There’s a lot being discussed about the dramatic effects of COVID-19 on our field. This month I want to give a ground-level perspective on what I’m seeing as a treatment provider.
There are many disruptions in the web of connections of treatment support. Programs “temporarily” close or limit access, live contact disappears, telephone contact becomes difficult as offices reduce staff and patients’ cellphones get disconnected for nonpayment (even as telemedicine ramps up), live groups—the basis of so much of our treatment—become a modality of the past. In our area, Portland’s principal detox unit is closed, drop-in centers and libraries are closed, peer support workers are less available, homeless shelters and hotels are limiting access.
So how are patients faring? A surprising number are tapping reservoirs of strength and resiliency-finding housing, finding a new job, navigating home-schooling challenges. The tech-savvy are navigating telemedicine, online recovery support, and electronic connections with family and friends. For those without a vehicle, appointments are easier to keep online than in person. Still others who have always lived in isolation find no change in their life pattern, except a positive one of more living-group cohesion for apartment-dwellers. Others are struggling—unable to deal with telemedicine, stuck at home with a mentally ill or abusive family member, a hyperactive child bouncing of the walls, trouble coping with social challenges of homelessness, unemployment, and food insecurity. Dual diagnosis patients in particular are having difficulty keeping their fragmented care connections intact while lacking flexibility to deal with change.

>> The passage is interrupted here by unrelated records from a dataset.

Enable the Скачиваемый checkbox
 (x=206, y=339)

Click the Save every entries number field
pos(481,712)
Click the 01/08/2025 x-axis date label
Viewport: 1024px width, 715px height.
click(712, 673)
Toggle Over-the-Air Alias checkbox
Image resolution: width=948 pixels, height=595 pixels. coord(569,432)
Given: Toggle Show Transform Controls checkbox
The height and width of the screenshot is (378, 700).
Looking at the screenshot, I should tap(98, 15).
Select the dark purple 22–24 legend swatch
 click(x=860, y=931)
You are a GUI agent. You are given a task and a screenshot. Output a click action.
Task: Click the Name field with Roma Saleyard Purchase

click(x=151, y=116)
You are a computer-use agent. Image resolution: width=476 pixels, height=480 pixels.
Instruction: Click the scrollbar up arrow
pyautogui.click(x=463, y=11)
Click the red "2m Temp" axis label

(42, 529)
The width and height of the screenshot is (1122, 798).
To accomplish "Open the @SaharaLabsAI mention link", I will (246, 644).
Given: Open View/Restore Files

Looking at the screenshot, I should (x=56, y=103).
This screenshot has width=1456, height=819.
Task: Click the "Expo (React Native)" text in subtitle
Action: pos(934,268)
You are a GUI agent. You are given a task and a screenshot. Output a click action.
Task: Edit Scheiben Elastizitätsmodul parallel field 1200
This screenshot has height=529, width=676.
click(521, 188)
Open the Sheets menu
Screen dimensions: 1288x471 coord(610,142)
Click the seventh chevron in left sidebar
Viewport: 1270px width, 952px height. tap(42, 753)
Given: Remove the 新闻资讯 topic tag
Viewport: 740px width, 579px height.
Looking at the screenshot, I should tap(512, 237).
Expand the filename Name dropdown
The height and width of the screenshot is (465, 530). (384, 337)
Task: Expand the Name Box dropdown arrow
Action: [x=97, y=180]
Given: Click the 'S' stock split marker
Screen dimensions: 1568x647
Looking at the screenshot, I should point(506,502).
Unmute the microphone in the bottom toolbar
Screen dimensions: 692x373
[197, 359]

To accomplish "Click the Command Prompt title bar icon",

In spite of the challenges, few have relapsed to opiates or stimulants. The same can’t be said of alcohol—many of my alcohol patients have openly relapsed or disappeared (undoubtedly having relapsed). Street drugs are less available, while alcohol remains so—alcohol outlets are deemed an “essential service” and Maine is seeing an increase in hard alcohol sales. I’m told that some in relapse mode have switched from drugs to alcohol, though I have yet to see this.
Overdose deaths in Maine are holding steady at about one a day. The good news is that the epidemic has not led to more overdose deaths, the bad news is that the rate of overdose deaths is similar to that from coronavirus.
What can we on the front lines do? First of all, we need to take care of ourselves and our families. At work, all of us are continuously engaged in modifying our practices to accommodate to the new norm with minimal adverse impact on patient health and safety. We need to remain open to taking on new clients while being responsive to established ones who are struggling. This involves check-in calls to patients, attempting to connect patients with services to replace those that are lost, reducing treatment barriers, encouraging connections to counselors and peer support, making sure the agencies we work for remain responsive to patients’ needs. Rapid Access programs are still open and need to be supported; however, Maine’s two largest EDs, Maine Medical Center and EMMC, are still not on board with Rapid Access. I remain frustrated with my inability to address the alcohol relapse I see.
ASAM is working with government agencies to relax treatment and reimbursement restrictions, and to obtain stimulus money to support beleaguered programs and services. Most insurances are providing adequate reimbursement for telemedicine as long as it involves video. Medicare remains a challenge as always. Hopefully this crisis will provide an opportunity to loosen Medicare’s overly restrictive requirements for provision of addiction treatment services and payment.